Much of the market’s choppiness, especially in the S&P 500, is due to investors trying to position themselves as they gauge the pace of the recovery and how it will benefit different sectors of the economy.

“One of the challenges right now is we’re getting some degree of a mixed message about what is working and what’s not,” said Eric Freedman, chief investment officer at U.S. Bank Wealth Management.

The market first has to gauge the near-term prospects for the economy as COVID-19 remains a threat, Freedman said. At the same time, investors have to also focus on what the economy looks like after the virus recedes or when the world learns to live with the virus in a different way.

“There’s going to be a lot of fits and starts,” he said.

The S&P 500 added 5.53 points to 4,405.80. The Dow fell 66.57 points to 34,894.12. The tech-heavy Nasdaq gained 15.87 points to 14,541.79. The Russell 2000 index of smaller companies fell 26.36 points, or1.2%, to 2,132.42.

The broader market has been losing ground overall since the benchmark S&P 500 reached another record high on Monday. It's now within 1.7% of that record and on pace for its first weekly loss in three weeks. The Dow, Nasdaq and Russell 2000 are also down for the week.

Technology companies made broad gains, including 4% for chipmaker Nvidia after it reported strong financial results, but those gains were outweighed by a slide in financial and industrial stocks. Companies that rely on consumer spending also weighed heavily on the market. Energy stocks took the heaviest losses in the S&P 500 as energy prices fell.

Commodities fell broadly, with everything from oil to agricultural commodities to metals moving lower. Copper prices fell 1.9%, while the price of U.S. crude oil closed 2.7% lower. The drop in commodities prices dragged down oil companies and those who extract raw materials for industrial uses.

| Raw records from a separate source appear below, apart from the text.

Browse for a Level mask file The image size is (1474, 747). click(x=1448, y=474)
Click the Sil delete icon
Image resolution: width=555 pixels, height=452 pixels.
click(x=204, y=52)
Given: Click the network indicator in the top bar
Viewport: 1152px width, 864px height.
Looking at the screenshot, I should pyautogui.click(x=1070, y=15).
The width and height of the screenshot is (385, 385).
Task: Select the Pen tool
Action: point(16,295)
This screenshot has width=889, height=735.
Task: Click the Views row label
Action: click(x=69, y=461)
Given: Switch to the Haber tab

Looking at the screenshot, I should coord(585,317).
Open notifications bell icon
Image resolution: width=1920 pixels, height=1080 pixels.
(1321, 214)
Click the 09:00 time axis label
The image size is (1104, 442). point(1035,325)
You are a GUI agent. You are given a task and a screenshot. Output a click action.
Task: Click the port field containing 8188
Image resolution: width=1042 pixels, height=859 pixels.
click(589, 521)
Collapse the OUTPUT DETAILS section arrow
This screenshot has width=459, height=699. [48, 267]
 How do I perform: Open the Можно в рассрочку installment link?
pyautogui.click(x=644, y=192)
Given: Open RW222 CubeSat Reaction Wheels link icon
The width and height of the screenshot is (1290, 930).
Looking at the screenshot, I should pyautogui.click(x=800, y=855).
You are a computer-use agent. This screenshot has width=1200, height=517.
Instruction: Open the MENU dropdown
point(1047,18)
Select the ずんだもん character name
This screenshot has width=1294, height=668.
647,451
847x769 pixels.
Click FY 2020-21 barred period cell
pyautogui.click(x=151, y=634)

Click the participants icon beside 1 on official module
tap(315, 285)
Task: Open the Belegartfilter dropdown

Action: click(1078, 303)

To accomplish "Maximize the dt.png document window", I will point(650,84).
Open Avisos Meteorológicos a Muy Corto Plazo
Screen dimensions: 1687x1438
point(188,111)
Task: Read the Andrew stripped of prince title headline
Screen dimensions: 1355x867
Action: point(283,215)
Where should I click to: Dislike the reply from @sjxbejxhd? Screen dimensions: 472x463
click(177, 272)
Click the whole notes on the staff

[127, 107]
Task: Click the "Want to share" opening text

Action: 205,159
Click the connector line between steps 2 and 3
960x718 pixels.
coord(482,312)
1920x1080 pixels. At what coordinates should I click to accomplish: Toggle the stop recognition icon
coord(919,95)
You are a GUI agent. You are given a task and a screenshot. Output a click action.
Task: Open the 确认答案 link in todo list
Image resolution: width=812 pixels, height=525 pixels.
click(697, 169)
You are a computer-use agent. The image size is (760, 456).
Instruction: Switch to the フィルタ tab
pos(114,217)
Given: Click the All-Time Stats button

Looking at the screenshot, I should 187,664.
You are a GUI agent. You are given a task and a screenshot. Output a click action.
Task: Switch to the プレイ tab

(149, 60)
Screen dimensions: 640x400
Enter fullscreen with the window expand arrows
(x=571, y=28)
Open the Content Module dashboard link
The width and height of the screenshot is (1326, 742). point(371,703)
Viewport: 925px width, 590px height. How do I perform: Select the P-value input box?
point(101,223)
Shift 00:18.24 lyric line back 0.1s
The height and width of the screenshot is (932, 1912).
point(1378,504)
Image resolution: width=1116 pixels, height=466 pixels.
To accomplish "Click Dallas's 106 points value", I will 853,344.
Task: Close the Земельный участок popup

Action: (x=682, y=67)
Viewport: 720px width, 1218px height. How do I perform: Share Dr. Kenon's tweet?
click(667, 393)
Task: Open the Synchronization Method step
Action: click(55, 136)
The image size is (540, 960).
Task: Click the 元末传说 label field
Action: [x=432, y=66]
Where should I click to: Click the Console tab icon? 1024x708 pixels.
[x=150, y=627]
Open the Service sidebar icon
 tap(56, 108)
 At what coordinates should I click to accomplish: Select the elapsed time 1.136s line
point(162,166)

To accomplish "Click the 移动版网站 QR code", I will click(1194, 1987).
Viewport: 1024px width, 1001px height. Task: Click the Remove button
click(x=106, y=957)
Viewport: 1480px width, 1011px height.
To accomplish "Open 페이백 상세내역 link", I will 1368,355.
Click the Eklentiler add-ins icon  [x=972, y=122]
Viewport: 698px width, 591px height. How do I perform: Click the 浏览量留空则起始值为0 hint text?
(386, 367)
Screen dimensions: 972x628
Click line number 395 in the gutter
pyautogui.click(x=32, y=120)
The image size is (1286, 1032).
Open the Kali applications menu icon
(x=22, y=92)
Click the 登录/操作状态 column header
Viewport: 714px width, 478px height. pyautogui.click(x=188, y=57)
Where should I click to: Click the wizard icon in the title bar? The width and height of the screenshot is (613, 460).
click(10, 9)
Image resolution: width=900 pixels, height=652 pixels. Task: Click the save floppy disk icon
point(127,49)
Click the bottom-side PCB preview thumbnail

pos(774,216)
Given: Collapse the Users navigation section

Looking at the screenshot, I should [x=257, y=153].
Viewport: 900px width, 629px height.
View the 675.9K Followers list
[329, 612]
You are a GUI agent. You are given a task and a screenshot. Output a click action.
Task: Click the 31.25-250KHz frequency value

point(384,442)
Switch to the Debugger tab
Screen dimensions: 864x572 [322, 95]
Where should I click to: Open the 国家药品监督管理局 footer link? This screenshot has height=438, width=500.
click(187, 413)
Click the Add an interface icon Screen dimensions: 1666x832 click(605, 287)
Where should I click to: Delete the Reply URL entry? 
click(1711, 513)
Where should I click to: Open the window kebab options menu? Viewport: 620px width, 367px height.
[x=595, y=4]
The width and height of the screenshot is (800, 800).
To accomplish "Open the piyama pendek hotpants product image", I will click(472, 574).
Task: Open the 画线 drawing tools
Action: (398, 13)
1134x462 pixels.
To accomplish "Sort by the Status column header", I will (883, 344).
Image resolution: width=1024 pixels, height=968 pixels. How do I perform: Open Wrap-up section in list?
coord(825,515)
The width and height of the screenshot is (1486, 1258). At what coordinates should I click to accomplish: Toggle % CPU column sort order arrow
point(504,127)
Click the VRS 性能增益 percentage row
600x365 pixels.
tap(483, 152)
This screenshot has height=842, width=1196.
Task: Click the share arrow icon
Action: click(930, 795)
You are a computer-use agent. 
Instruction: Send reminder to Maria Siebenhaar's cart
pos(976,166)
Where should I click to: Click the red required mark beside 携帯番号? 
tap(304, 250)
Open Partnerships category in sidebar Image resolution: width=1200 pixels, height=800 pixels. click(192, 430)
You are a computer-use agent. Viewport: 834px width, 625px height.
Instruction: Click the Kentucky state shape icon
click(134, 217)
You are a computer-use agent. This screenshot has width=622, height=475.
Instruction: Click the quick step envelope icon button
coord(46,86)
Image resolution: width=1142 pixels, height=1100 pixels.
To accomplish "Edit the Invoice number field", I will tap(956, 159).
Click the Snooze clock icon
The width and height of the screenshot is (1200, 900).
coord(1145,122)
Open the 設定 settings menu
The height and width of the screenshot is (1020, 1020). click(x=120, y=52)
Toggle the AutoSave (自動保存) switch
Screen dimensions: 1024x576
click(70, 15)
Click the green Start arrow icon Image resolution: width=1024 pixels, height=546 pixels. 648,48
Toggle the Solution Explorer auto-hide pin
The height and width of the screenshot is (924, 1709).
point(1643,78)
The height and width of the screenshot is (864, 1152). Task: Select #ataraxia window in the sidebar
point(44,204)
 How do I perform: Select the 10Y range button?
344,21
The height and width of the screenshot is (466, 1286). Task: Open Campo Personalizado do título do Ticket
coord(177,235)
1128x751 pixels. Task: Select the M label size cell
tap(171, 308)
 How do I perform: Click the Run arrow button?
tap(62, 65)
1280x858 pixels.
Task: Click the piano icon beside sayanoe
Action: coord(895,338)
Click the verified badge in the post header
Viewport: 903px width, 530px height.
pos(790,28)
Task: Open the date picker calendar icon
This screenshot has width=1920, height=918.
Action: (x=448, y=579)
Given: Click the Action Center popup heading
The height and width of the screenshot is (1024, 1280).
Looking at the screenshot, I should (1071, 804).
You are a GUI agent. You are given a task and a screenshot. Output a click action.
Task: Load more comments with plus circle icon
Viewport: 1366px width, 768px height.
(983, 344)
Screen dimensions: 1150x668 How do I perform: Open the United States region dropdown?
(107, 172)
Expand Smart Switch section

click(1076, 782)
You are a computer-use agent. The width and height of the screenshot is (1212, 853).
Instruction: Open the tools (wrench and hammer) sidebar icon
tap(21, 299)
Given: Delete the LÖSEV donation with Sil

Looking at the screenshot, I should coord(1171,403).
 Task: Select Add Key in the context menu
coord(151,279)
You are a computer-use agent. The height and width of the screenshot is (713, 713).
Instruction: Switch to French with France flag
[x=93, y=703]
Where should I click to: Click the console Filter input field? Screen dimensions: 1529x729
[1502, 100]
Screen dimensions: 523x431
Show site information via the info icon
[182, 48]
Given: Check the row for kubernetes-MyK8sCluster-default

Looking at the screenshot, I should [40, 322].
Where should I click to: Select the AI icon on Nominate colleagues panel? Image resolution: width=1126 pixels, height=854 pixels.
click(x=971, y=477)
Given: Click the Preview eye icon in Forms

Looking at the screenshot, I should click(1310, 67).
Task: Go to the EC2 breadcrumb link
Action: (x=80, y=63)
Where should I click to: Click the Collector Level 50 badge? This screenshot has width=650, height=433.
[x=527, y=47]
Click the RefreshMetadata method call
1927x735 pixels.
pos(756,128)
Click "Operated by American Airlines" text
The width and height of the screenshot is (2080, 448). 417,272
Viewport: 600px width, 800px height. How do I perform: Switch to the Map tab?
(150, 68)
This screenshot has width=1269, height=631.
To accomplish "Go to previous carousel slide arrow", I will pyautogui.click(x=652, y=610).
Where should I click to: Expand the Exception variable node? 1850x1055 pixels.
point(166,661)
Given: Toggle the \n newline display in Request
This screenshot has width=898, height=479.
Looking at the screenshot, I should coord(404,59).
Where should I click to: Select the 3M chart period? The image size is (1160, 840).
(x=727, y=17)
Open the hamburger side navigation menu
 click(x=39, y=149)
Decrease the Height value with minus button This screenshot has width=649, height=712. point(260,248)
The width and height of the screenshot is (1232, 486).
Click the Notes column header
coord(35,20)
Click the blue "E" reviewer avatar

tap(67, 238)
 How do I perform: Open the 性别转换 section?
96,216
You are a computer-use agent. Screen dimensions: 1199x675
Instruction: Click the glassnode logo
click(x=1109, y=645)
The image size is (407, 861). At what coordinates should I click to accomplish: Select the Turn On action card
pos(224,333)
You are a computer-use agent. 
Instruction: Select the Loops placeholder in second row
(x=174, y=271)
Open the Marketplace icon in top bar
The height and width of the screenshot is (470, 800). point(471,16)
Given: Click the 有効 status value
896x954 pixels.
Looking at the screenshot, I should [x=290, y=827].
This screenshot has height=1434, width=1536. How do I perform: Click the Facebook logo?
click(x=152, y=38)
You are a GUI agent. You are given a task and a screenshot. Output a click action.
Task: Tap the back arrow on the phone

Miner Freeport-McMoRan, Devon Energy and Occidental Petroleum fell 3% or more.

The volatility in the commodities markets is notable because investors have been acutely focused on inflation as the global economy emerges from the pandemic. Earlier this year prices for basic materials like lumber and copper and gasoline were all rising steadily and several high multi-year highs. Most of those gains have now been erased with declines in recent weeks.

Investors got a bit of positive economic news when the Labor Department reported another weekly drop in the number of Americans filing for unemployment benefits. Claims fell 29,000 to 348,000 last week, a pandemic low. The four-week average fell 19,000 to just below 378,000, also a pandemic low.

While stocks in the benchmark S&P 500 are now down roughly 1.4% this week, fund managers do not expect much volatility this month as investors will have little data to work with and earnings season is now mostly over. August also tends to be a popular month for investors to take their vacations, so trading is typically slower. September tends to be a much more volatile month once Wall Street is back to work.

Government bond yields fell. The 10-year Treasury note traded at a yield of 1.25%, down from 1.27% the day before.

Robinhood sank 10.3% as traders worried that the booming growth at the popular online brokerage app could slow down. Macy’s soared 19.6% after issuing a strong forecast and reporting earnings that were far bigger than analysts were expecting. That nearly matched the biggest percentage gain the stock had in its history, which came on May 27, 2020.

Updated on August 19, 2021, at 5:01 p.m. ET.